Trotz des gespannten Verhältnisses setzten sich die Münchner Kammerspiele bei ihrem Themenwochenende "Du sollst nicht sparen!" der Konfrontation mit dem Geld aus: Sie feilschten um den Marktwert von Kunst und Moral, Fantasie und Anarchie. Das Theater jedenfalls stand damit hoch im Kurs, waren doch beide Tage ausverkauft, und es drängte sich das bunt gemischte Publikum in Werkstätten und Gängen.

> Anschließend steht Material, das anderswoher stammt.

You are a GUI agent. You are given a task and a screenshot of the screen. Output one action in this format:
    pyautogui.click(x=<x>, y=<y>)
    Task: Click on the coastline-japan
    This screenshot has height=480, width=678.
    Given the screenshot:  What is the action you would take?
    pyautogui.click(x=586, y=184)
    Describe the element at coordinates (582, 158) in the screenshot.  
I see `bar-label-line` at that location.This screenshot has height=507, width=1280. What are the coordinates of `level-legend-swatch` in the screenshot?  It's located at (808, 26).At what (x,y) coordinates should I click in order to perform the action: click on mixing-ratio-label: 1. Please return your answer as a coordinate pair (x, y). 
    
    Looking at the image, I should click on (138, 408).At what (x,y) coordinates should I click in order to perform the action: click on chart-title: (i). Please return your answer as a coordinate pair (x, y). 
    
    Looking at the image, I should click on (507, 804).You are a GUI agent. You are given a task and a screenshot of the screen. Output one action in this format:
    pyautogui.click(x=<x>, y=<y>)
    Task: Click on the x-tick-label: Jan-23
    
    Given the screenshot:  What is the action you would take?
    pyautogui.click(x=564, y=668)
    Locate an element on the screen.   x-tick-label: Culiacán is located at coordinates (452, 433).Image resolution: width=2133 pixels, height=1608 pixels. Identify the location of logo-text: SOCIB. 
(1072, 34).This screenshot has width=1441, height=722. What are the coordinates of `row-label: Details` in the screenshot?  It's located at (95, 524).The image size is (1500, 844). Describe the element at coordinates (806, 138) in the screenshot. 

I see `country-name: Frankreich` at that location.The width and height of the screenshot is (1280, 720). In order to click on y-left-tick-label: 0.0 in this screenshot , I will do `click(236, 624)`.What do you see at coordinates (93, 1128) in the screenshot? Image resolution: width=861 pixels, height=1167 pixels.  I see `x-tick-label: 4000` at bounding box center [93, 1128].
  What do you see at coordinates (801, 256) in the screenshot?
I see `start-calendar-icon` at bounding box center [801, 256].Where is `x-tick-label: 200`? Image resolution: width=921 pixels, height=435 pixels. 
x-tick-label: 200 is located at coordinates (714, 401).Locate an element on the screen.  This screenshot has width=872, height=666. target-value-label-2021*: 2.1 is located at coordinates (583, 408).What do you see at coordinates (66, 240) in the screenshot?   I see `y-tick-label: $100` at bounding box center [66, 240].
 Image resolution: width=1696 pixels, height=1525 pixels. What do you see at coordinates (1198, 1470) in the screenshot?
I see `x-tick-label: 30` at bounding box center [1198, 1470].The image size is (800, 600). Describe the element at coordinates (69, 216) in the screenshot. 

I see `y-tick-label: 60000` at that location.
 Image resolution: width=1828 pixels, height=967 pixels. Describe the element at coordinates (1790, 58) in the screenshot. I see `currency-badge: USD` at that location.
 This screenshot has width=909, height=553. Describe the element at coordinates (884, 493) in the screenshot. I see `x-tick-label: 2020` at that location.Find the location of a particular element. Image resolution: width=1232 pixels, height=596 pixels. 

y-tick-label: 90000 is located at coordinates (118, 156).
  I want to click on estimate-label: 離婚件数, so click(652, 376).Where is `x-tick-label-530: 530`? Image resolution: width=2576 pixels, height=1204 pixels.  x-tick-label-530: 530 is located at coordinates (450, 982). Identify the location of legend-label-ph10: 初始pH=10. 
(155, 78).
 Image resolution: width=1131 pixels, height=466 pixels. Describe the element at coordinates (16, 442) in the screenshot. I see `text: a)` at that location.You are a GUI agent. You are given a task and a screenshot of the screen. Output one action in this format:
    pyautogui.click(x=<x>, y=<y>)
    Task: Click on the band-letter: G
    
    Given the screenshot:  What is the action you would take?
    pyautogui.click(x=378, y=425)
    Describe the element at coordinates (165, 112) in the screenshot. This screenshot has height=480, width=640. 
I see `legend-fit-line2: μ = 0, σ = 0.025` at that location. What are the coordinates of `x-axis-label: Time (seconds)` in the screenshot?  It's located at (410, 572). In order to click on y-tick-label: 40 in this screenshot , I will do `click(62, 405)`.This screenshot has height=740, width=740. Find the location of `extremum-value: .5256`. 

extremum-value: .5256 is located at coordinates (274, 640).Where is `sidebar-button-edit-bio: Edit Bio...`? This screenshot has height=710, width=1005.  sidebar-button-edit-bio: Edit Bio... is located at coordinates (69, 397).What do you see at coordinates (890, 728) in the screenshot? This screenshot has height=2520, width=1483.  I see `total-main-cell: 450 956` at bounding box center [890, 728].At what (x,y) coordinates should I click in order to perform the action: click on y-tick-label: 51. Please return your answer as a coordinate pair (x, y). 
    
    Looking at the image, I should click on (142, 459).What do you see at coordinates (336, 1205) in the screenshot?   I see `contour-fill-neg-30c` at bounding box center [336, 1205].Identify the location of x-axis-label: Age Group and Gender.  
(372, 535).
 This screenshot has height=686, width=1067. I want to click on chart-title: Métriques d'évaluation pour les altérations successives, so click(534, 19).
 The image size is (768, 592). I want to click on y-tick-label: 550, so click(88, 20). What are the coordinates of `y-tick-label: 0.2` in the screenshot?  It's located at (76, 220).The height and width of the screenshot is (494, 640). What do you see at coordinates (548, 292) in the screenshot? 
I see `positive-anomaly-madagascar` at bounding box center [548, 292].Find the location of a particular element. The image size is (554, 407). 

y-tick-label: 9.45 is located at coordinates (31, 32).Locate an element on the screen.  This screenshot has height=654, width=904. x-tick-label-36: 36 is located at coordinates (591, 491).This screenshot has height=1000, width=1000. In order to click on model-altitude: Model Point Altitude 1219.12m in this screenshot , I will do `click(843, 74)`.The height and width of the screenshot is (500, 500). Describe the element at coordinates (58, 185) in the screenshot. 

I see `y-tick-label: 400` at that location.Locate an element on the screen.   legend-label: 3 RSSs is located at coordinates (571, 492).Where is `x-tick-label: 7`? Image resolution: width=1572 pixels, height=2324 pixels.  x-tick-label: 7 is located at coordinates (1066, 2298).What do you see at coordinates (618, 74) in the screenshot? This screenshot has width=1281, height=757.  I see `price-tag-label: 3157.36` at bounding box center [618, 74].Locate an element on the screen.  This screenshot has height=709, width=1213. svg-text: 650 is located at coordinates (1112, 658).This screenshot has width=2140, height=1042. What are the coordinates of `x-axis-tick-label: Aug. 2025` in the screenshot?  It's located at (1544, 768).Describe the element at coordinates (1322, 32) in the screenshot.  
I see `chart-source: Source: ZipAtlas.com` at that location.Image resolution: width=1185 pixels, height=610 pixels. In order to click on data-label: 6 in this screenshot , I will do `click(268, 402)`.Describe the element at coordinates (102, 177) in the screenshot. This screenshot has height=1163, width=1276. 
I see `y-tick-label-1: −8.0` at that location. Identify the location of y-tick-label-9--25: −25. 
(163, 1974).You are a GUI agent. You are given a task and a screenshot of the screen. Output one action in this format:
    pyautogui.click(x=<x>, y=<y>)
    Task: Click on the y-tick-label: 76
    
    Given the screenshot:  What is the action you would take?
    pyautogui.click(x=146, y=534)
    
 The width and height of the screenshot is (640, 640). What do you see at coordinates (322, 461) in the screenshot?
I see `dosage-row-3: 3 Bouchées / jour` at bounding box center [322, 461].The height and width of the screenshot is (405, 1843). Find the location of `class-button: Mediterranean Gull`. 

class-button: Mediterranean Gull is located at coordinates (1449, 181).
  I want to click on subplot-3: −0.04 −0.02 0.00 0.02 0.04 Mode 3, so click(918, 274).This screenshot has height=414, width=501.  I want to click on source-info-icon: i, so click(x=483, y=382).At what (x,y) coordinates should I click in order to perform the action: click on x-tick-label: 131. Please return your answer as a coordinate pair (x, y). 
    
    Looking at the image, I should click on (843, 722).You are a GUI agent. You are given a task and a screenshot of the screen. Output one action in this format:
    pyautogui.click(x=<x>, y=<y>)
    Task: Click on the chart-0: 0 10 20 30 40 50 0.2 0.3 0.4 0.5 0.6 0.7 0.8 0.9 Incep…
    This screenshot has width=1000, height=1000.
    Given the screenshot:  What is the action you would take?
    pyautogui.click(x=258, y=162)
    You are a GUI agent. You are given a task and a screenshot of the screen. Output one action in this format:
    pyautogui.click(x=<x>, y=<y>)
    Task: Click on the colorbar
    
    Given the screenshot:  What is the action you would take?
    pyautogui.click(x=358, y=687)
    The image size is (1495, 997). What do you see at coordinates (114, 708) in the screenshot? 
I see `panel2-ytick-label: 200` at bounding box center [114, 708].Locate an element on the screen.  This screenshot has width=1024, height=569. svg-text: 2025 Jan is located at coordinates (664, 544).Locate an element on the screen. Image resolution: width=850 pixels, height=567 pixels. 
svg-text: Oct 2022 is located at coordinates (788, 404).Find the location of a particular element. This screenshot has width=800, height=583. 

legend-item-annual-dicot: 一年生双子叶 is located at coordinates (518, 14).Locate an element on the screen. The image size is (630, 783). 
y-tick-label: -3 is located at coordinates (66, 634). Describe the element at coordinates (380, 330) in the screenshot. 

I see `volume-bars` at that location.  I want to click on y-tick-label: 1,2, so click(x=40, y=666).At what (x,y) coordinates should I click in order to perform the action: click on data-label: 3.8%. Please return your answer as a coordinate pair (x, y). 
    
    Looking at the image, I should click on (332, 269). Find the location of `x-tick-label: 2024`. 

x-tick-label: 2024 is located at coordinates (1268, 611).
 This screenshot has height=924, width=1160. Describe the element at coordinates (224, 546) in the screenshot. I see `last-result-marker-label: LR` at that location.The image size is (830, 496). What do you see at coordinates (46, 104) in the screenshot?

Variationen zu Zola und echte Börsen-Zocker

Sogar das Parkett des Schauspielhauses war fast voll besetzt, als zum Auftakt der Künstler Georg Zoche mittels Power-Point-Präsentation seine Idee der Vereinten Transnationalen Republiken in das Bühnenportal projizierte. Der smarte Herr mit der verdächtigen Langhaarfrisur machte die versammelten Individuen darauf aufmerksam, dass ihre Interessen nur innerhalb einer Nation, nicht aber darüber hinaus im globalen Geschehen vertreten würden, und fordert daher neue Machtstrukturen. "Moral ist gut, Geld ist möglicherweise besser", so das Motto, und seine direkte Demokratie ohne Parteien fing bereits im Foyer an: Dort konnte man sich einbürgern lassen und musste bei der Bank Euro in so genannte Payola tauschen, wollte man nicht dürsten. Monetärer Ausnahmezustand im Theater.

Von der Bank ist es zu den Bänken nicht weit, und so durfte unter mehreren Installationen etwa der Münchner Künstler Martin Wöhrl seine aus gefundenen Materialien gefertigten Sitzgelegenheiten anbieten. Von ähnlich beliebig anmutender Aussagekraft wie die Bank-Bänke waren die Eigenproduktionen der Münchner Kammerspiele, kleine Variationen über Emile Zolas Roman "Das Geld", die ein wenig Vorwissen erforderten. Da ließ Roger Vontobel die Geliebte des Romanhelden Saccard in der Schlosserei unglücklich von der Decke baumeln und seufzen. Peter Kastenmüller gelangen haarsträubende Szenen mit Jochen Noch und Stephan Zinner, die die Erpressung Saccards mit seiner unschönen Vergangenheit darstellten.

Spannung und Lerneffekte brachte dagegen etwa Chris Kondeks Gast-Börsenspiel "Dead cat bounce": Live-Zocken am New York Stock Exchange. Macht und Faszination des Geldes werden doch am besten fühlbar, wenn es real gewonnen oder verloren wird. Spätestens bei diesem Programmpunkt, aber auch im gesamten Treiben der zwei Tage durfte sich der temporäre Bürger der Transnationalen Republik Kammerspiele trotz aller geistigen Anreize als Einzelner doch so recht hilflos fühlen auf diesem Weltmarkt, der an der Maximilianstraße einmal ganz aus der Nähe zu besichtigen war.